-- Liste des tâches --
A - Dans l'extrait sur l'affaire Médine, transformez en liste le paragraphe qui commence par « D'un côté, donc, Édouard Philippe » sans perdre ses faits principaux.
B - Poursuivez l'extrait sur l'affaire Médine après son dernier paragraphe.

── Extrait choisi

« L’affaire Médine » n’en finit pas d’alimenter la polémique. Une affaire, si l’on en croit Le Huffpost, "venue de la droite et de l’extrême droite". Effectivement, si la « droite et l’extrême droite » n’avaient pas réagi, il n’y aurait pas eu d’affaire. Vu comme ça… Et sur cette affaire, on sent comme une certaine gêne parmi les membres du gouvernement et de la majorité. Le fameux « en même temps » d’Emmanuel Macron atteint, dans cette polémique, des sommets. Ou plutôt les sommets de l’État.

À ma droite ou à ma gauche – je ne sais plus, je suis perdu, chantait Michel Fugain -, le Premier ministre Édouard Philippe. À ma gauche – ou à ma droite, donc -, Gérard Collomb, ministre dans tous ses états, ministre de l’Intérieur. Au milieu, les Français qui assistent à la pantomime. Et, au-dessus, vous l’avez compris, Emmanuel Macron, qui ne s’est pas exprimé sur le sujet, préférant disserter sur le « pognon de dingue ».

D’un côté, donc, Édouard Philippe, issu de l’aile gauche du centre droit et parfait émule d’Alain Juppé, évoquait, lundi au Sénat, le principe de la liberté d’expression. Respect "scrupuleux" de la liberté d’expression, affirmait-il en réponse à la question d’un sénateur LR. Pour être honnête, le Premier ministre a tout de même évoqué le trouble à l’ordre public et l’incitation à la haine raciale qui permettrait d’interdire la programmation. Mais, idée maîtresse des propos d’Édouard Philippe : liberté d’expression. Ce qui ne manque pas de saveur quand on sait que le préfet Potier, délégué interministériel à la lutte contre le racisme, l’antisémitisme et la haine anti-LGBT (DILCRAH), il y a à peine un mois, se réjouissait, sur Twitter, que le compte Facebook de Génération identitaire ait été fermé. Édouard Philippe est donc un défenseur de la liberté d’expression. Il est aussi un amoureux de la boxe, qu’il pratique lui-même. En 2016, la municipalité du Havre, qu’il dirigeait alors, avait accordé à l’académie de boxe Don’t Panik Team, fondée par Médine en 2011, une subvention de 14.290 euros, selon les informations révélées par un tweet de Damien Rieu. Mais cela n’a rien à voir, évidemment.

────
── Données fournies

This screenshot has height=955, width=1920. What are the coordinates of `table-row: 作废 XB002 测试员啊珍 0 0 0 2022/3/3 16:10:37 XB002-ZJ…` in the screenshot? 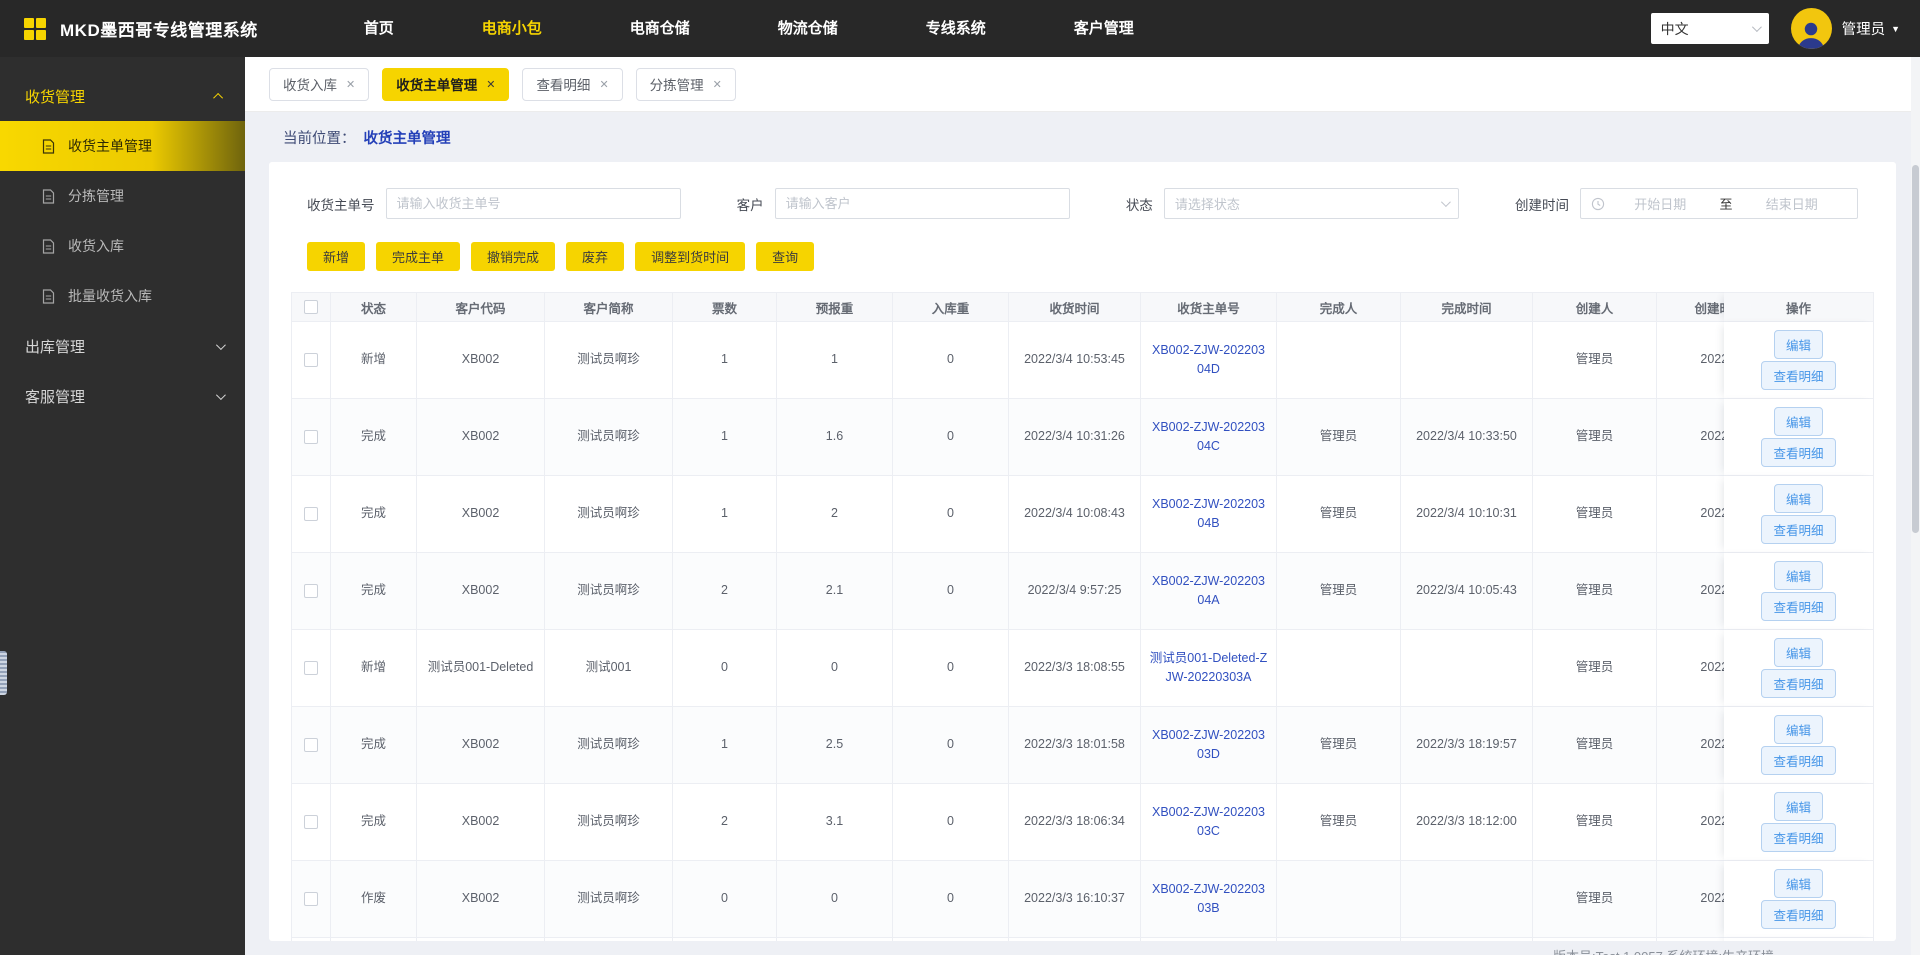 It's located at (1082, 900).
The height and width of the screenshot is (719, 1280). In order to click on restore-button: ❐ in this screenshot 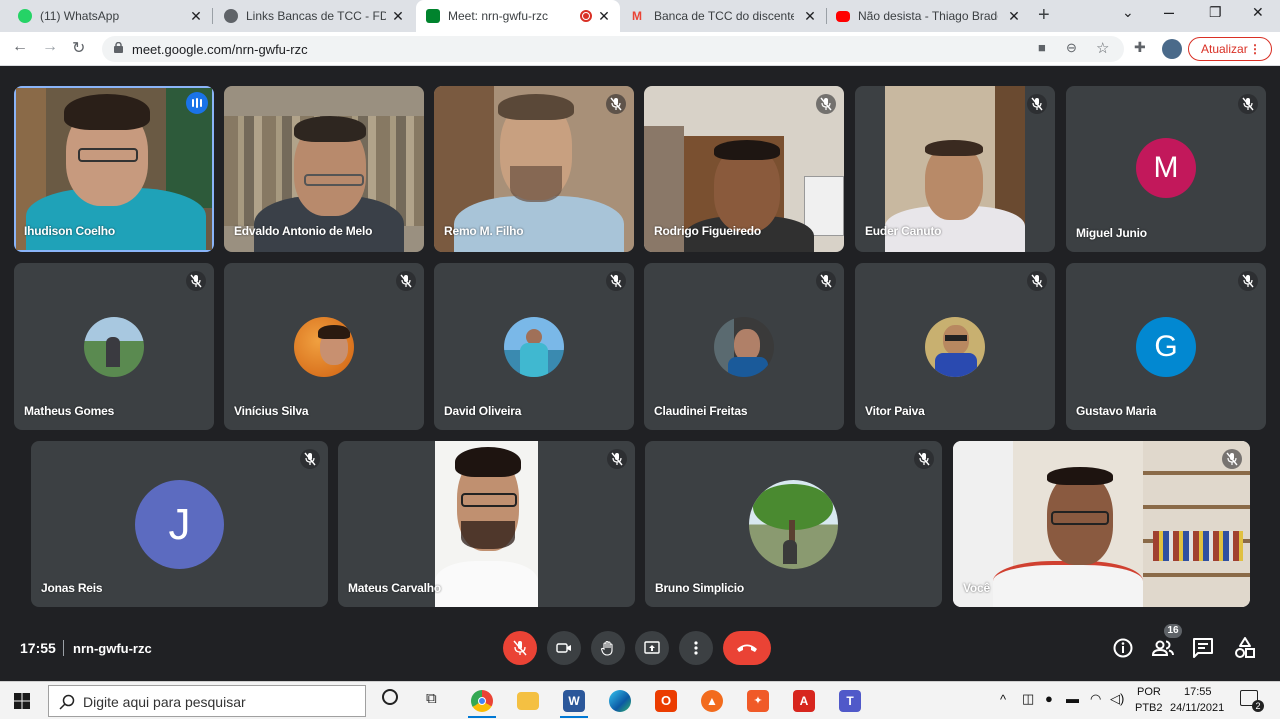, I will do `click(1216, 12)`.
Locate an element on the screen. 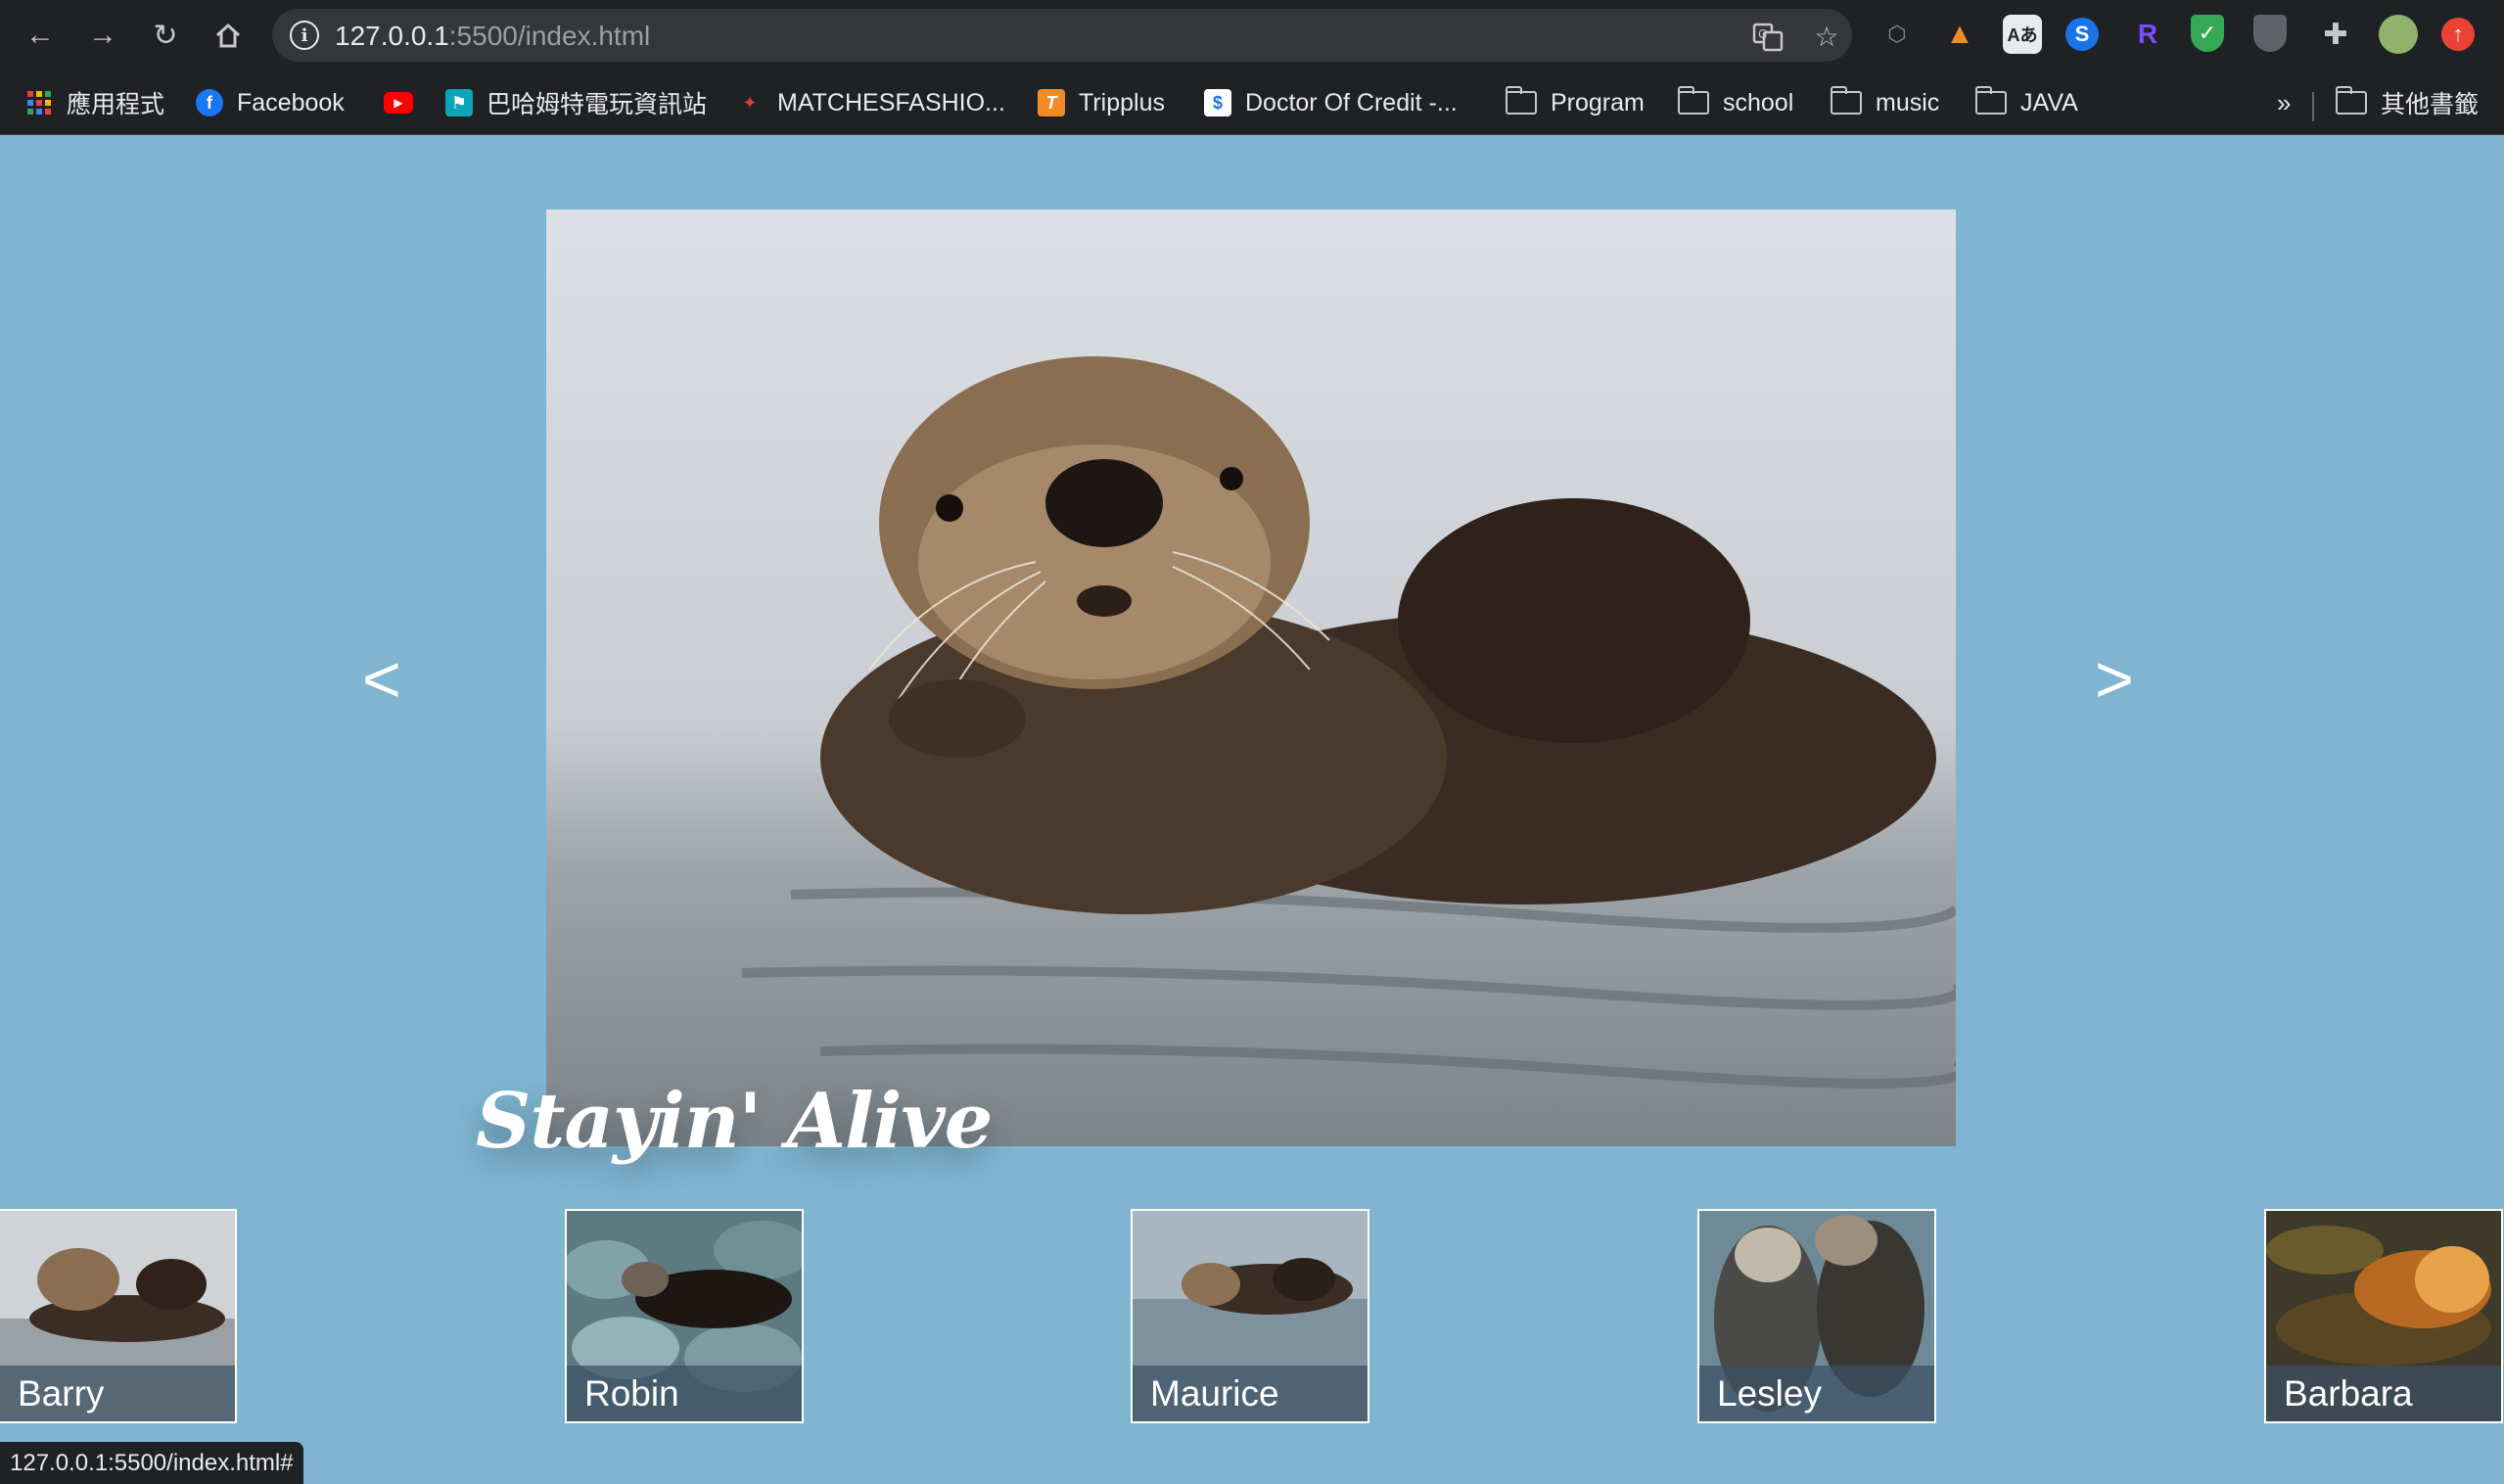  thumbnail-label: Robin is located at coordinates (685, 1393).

────

-- Réponses --
A -
- Édouard Philippe vient de l'aile gauche du centre droit et se montre un émule d'Alain Juppé.
- Lundi, au Sénat, il a répondu à la question d'un sénateur LR en invoquant le respect « scrupuleux » de la liberté d'expression.
- Il a aussi évoqué le trouble à l'ordre public et l'incitation à la haine raciale, qui permettraient d'interdire la programmation.
- À peine un mois plus tôt, le préfet Potier, délégué interministériel à la lutte contre le racisme, l'antisémitisme et la haine anti-LGBT (DILCRAH), s'était réjoui sur Twitter de la fermeture du compte Facebook de Génération identitaire.
- Édouard Philippe aime la boxe et la pratique lui-même.
- En 2016, la municipalité du Havre, qu'il dirigeait alors, a versé une subvention de 14 290 euros à l'académie de boxe Don't Panik Team. Médine avait fondé cette académie en 2011. Cette information a été révélée par un tweet de Damien Rieu.

B -
D’un autre côté, Gérard Collomb, issu de l'aile droite du centre gauche, qui, à ma connaissance, n’a jamais pratiqué la boxe. Mercredi après-midi, c’était à son tour de monter sur le ring. Cette fois-ci sur celui de l’Assemblée nationale, où il était interpellé sur cette affaire. Et là, légère évolution du discours. Qui n’entend qu’une cloche n’entend qu’un son, dit-on. "Il y a la liberté de création, mais il ne faut pas sous-estimer ce que peuvent avoir de tels propos sur des esprits fragiles, sur un certain nombre de nos jeunes." C’est déjà reconnaître qu’il y a, comme qui dirait, un léger problème… Des propos auxquels le rappeur lui-même devrait être sensible, lui qui avait pour ambition, lorsqu’il fonda son académie de boxe, que l’éducation prime sur la violence ! Et le ministre de l’Intérieur d’ajouter : "Nous ne sommes pas maîtres de la programmation du Bataclan. Mais vous le savez, tout ce qui peut amener un trouble à l’ordre public peut, dans les limites de la loi, pouvoir trouver une interdiction. Nous verrons d’ici le mois d’octobre." Une main de velours dans un gant de boxe de fer, en somme.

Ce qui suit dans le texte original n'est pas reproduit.